Di pangkalan penambang sampan itu, empat orang sudah menunggu kedatangan saya. Arni, Eko, Ilham, dan Gusti Hendra Rahmudin. Nama yang saya sebut terakhir itu sama sekali belum pernah saya temui sebelumnya. Kelak, dialah yang akan membawa kami berkeliling ke Kampung Beting. Seperti tourguide di tempat wisata, ia menjadi penunjuk arah dan pencerita, namun tentang upayanya merobohkan tebalnya dinding stigma dan streotip masyarakat di luar sana terhadap Kampung Beting, Pontianak Timur.   

Dua sampan bermotor sudah siap jalan mengantar penyebrang. Tapi satu di antaranya sudah penuh, lalu kami diarahkan oleh penjaga pos penambang untuk naik ke sampan yang lain.

“Hati-hati kepala,” terdengar suara dari arah belakang saat saya berusaha naik ke atas sampan setelah mengambil beberapa foto.

Memang, untuk naik ke sampan, kami harus menuruni beberapa anak tangga papan yang dibuat atas inisiatif  penambang. Pembangunan waterfront dengan promenadenya dari Kapuas Indah hingga Pelabuhan Senghie oleh Pemerintah Kota Pontianak saat ini membuat mereka harus pandai-pandai mencari cara agar tetap bekerja.

Saat kami datang, di penyebrangan itu masih tertancap beberapa tiang cerocok bekas pembangunan yang sengaja tak dicabut penambang sampan sebagai pegangan dan pengikat sampan mereka. Untuk melewatinya, kami harus menundukkan kepala agar tidak terbentur dengan tiang-tiang itu.

Tidak butuh waktu lama, kami sudah berada di seberang. Kedatangan kami disambut dengan puluhan sampan yang juga bejejer terparkir di bawah jembatan waterfont menunggu penumpang. Jika boleh jujur, ini adalah kali ketiga saya menginjakkan kaki ke Kampung Beting, Yang pertama dan kedua hanya sebatas Keraton Kadariah Pontianak.

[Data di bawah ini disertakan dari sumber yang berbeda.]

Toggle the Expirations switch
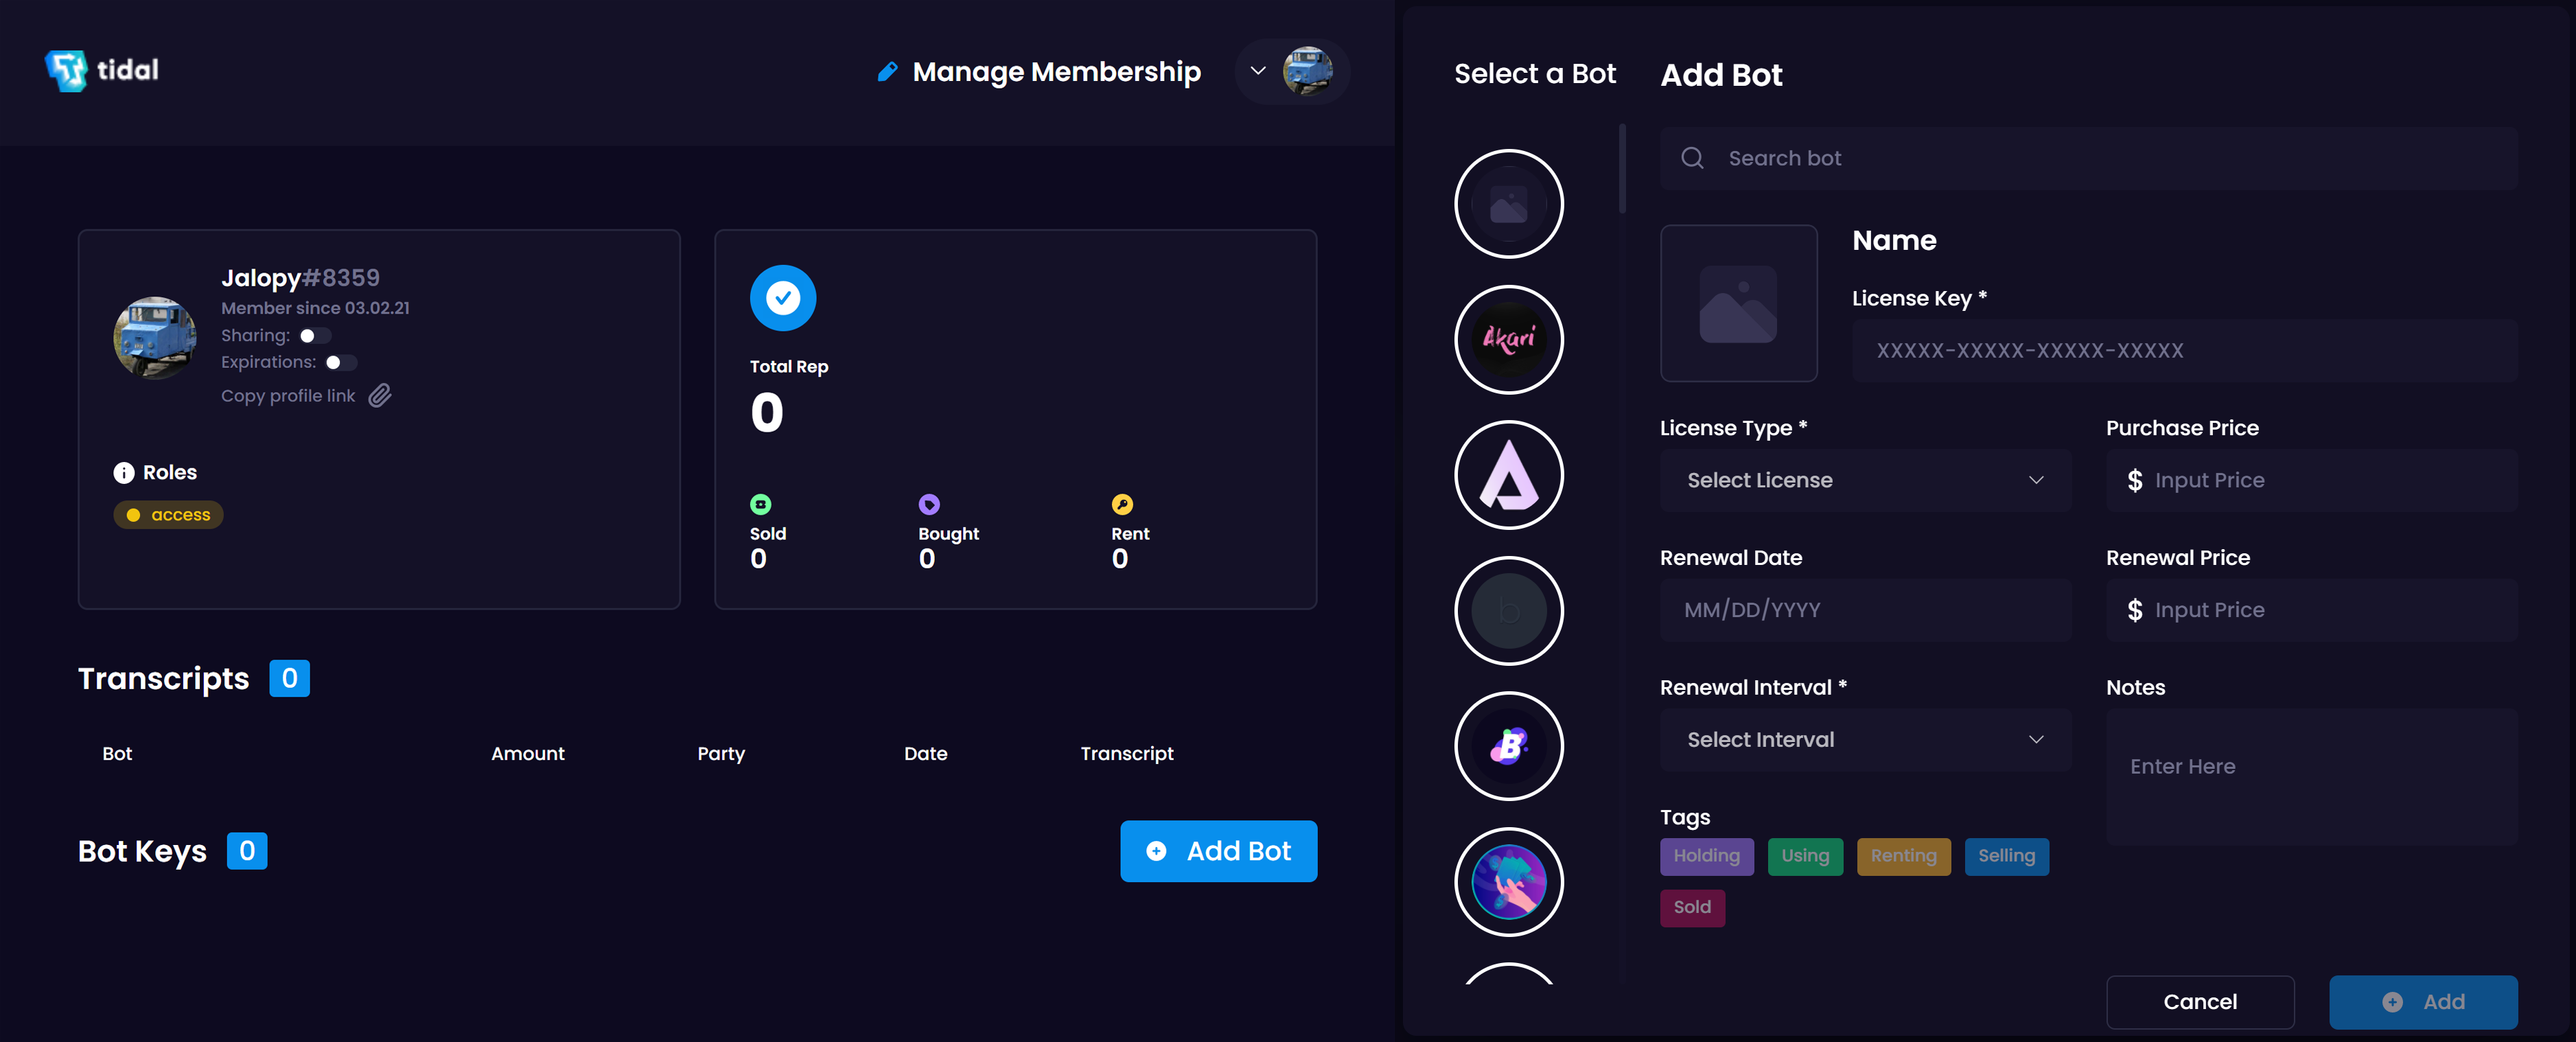 click(x=340, y=363)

Di perjalanan, saya membayangi Kampung Beting ini serupa film Districk 13 Ultimatum yang dibintangi David Belle dan kawan-kawannya itu. Lorong-lorong dipenuhi dengan coretan pilok, segerombolan orang berjejal memadati lorong tersebut dengan obrolan yang entah apa saja. Tembok-tembok yang runtuh dan tikus-tikus liar yang mondar-mandir di tengah serakan sampah plastik atau sisa makanan. Pikir saya, ini akan menarik dituliskan, dan celakanya pikiran saya tidak selalu benar.

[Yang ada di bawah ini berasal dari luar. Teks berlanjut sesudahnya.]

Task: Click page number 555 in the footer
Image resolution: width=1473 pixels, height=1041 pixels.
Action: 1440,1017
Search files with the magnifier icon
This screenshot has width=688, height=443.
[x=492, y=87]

Layaknya perkampungan di lain tempat, Kampung Beting pun begitu juga. Kedatangan kami disambut ramah dengan balasan senyum warga. Kamera canon mirroless yang saya tenteng sejak di ujung sana, tak dapat penolakan dari mereka. Seolah berkata “Silahkan ambil foto sebanyak-banyaknya, abadikan kampung kami”.

“Cuma di Beting yang orang tidak curiga dengan kita. Di tempat lain mana bisa, coba saja” kata Hendra memulai ceritanya kepada saya.

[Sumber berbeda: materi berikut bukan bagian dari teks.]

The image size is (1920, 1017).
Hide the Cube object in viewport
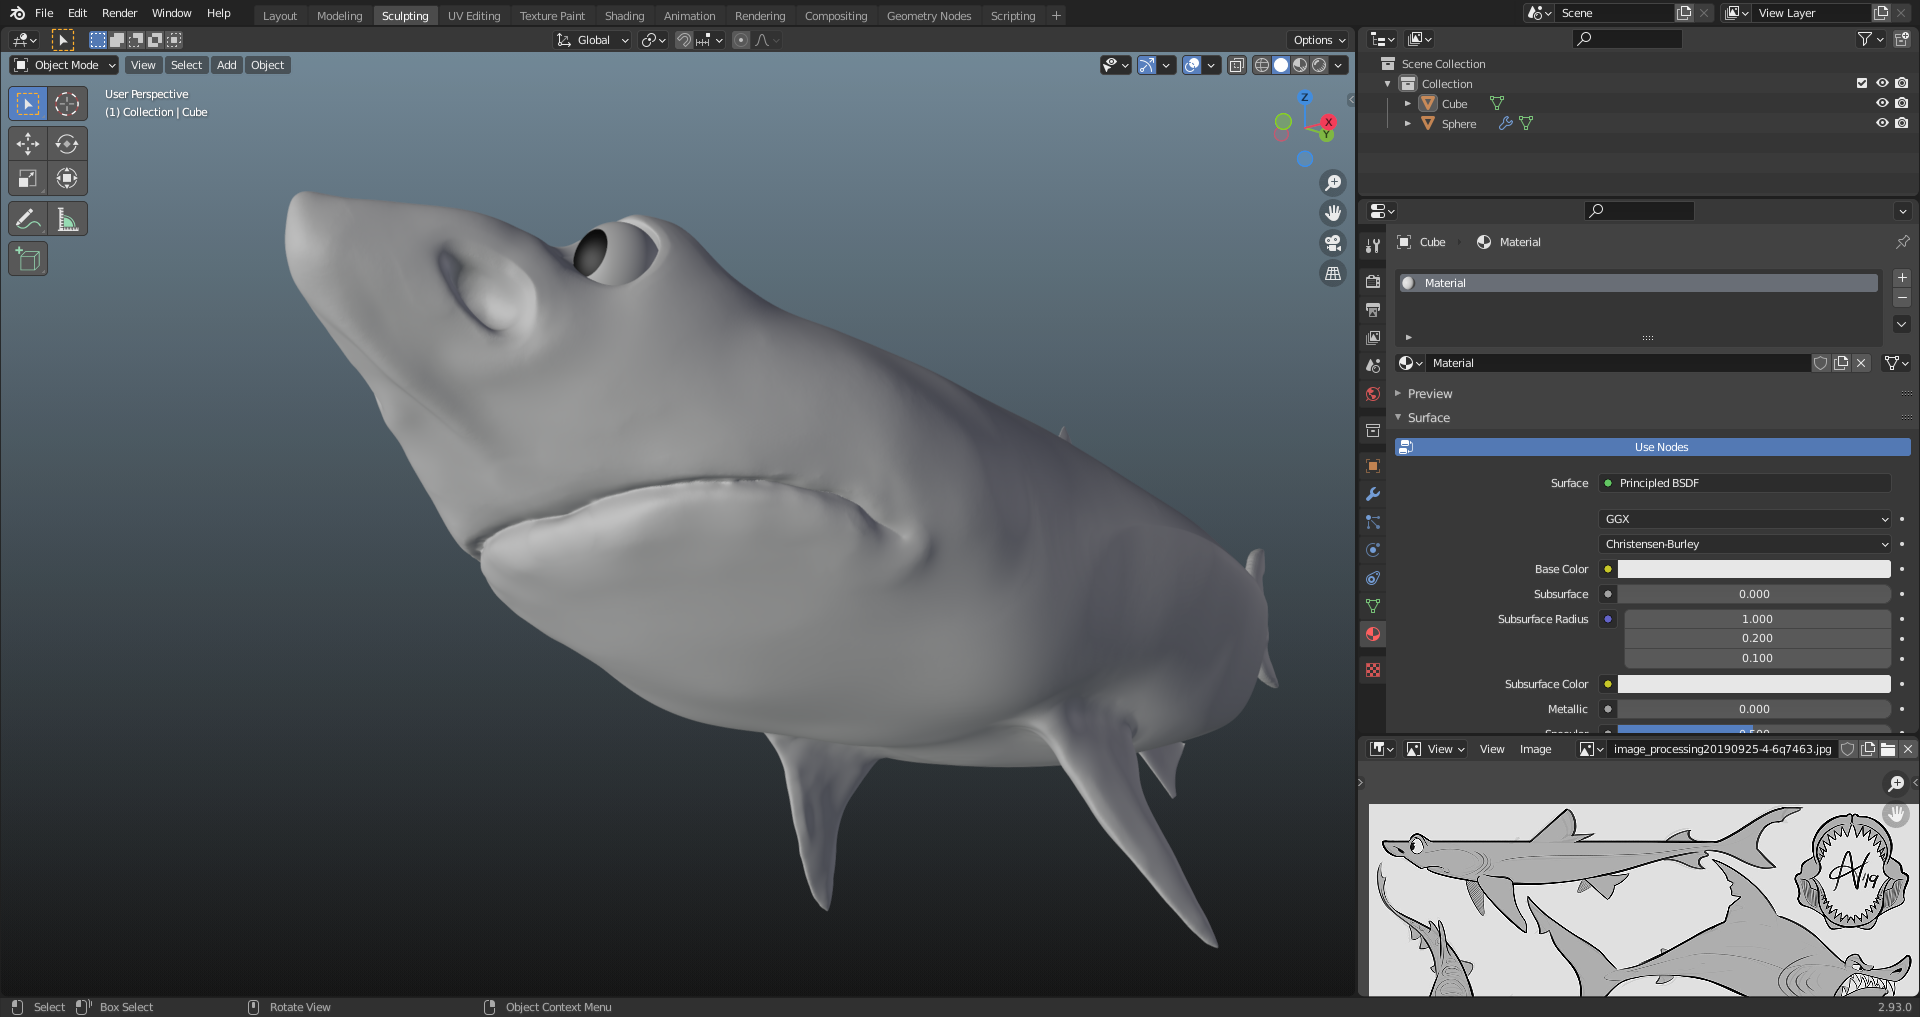1881,103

Hendra atau akrab dipanggil Een bukan asli dari Kampung Beting. Ia adalah pendatang dari Mempawah yang lahir dari keluarga berkecukupan, sebetulnya. Tapi, keluarga yang berkecukupan tidak selamanya mendatangkan kebahagian. Setidaknya begitulah yang dirasakan Een masa itu.

Tahun 2009 ia datang ke Pontianak mencari penghidupan baru setelah melewati masa-masa buruk. Perceraian, kehilangan anak, tiada pekerjaan, semua bersarang di tubuhnya.

Ya, di Pontianak sebenarnya dia tidak sendiri. Ada keluarga yang sebenarnya bisa kapan saja ia datangi untuk sekedar menumpang membujurkan badan. Tapi, kata Een ia tidak mau merepotkan oranglain.

 “Dan waktu itu rasanya tidak ada satupun orang yang mau membukakan pintu walau hanya menumpangkan saya baring,” katanya.

Kondisi itu membuat Een harus pandai-pandai membawa diri. Lalu, suatu waktu seorang kawan mengajaknya datang ke Kampung Beting karena suatu urusan. Sama seperti saya, kedatangan Een untuk pertamakali ke dalam Beting pun membuatnya was-was. Narkoba, minuman keras, pencuri dan pikiran buruk lainnya sudah sejak lama mengendap di kepalanya. Dan celakanya, pikiran Een tidak selalu benar.

Di sana ia justru disambut dengan keramahan. Orang-orang menerimanya seperti keluarga. Tidak ada kecurigaan, tidak ada pikiran buruk tentangnya. Bahkan seorang warga memberinya tumpangan dengan fasilitas maha mewah yang belum pernah ia dapatkan di luar sana, tidur di sofa.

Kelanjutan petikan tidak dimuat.